Copy every line of the records below where the word "will" occurs.

Start of Block

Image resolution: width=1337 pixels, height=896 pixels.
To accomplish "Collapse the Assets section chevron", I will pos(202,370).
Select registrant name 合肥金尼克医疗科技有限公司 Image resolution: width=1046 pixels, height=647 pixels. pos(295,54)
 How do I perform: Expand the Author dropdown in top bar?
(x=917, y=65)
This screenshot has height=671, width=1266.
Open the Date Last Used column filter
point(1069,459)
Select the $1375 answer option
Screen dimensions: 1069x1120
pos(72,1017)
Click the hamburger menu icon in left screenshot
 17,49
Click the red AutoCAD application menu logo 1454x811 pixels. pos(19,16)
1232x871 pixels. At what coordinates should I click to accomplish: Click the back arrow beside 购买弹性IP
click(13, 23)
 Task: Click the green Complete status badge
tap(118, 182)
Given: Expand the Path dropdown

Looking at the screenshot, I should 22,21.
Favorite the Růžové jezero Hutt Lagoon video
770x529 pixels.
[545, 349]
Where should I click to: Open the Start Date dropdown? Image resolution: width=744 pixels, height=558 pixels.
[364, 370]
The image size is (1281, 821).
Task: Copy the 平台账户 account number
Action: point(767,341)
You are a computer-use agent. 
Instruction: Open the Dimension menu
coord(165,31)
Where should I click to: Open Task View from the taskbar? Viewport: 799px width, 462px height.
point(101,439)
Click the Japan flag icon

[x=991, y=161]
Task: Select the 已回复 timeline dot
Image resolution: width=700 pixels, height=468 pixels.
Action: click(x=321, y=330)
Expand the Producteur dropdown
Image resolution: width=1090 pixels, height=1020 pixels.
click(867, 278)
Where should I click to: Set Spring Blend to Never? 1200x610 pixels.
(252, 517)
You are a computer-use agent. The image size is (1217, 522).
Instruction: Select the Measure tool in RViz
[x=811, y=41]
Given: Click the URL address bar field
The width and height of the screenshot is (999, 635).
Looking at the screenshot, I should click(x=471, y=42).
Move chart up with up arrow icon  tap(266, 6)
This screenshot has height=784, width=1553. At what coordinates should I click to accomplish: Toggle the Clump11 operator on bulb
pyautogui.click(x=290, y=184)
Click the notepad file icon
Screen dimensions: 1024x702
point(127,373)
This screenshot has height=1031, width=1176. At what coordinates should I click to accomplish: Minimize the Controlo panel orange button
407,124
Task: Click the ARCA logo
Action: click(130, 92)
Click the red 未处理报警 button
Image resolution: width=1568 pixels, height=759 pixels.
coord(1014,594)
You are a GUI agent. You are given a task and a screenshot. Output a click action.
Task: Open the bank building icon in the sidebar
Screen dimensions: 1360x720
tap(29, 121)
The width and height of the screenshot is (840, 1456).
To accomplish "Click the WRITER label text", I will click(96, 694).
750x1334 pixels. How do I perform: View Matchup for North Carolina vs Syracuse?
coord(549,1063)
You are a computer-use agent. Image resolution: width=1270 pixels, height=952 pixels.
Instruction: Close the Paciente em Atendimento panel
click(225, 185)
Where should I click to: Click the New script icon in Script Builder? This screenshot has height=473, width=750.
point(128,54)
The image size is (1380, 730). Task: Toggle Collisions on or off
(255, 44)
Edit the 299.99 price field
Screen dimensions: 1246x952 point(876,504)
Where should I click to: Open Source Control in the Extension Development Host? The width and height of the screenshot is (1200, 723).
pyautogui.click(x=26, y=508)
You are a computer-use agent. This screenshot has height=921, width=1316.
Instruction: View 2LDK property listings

End of Block

Your response:
To accomplish "Collapse the Assets section chevron", I will pos(202,370).
To accomplish "Click the WRITER label text", I will click(96, 694).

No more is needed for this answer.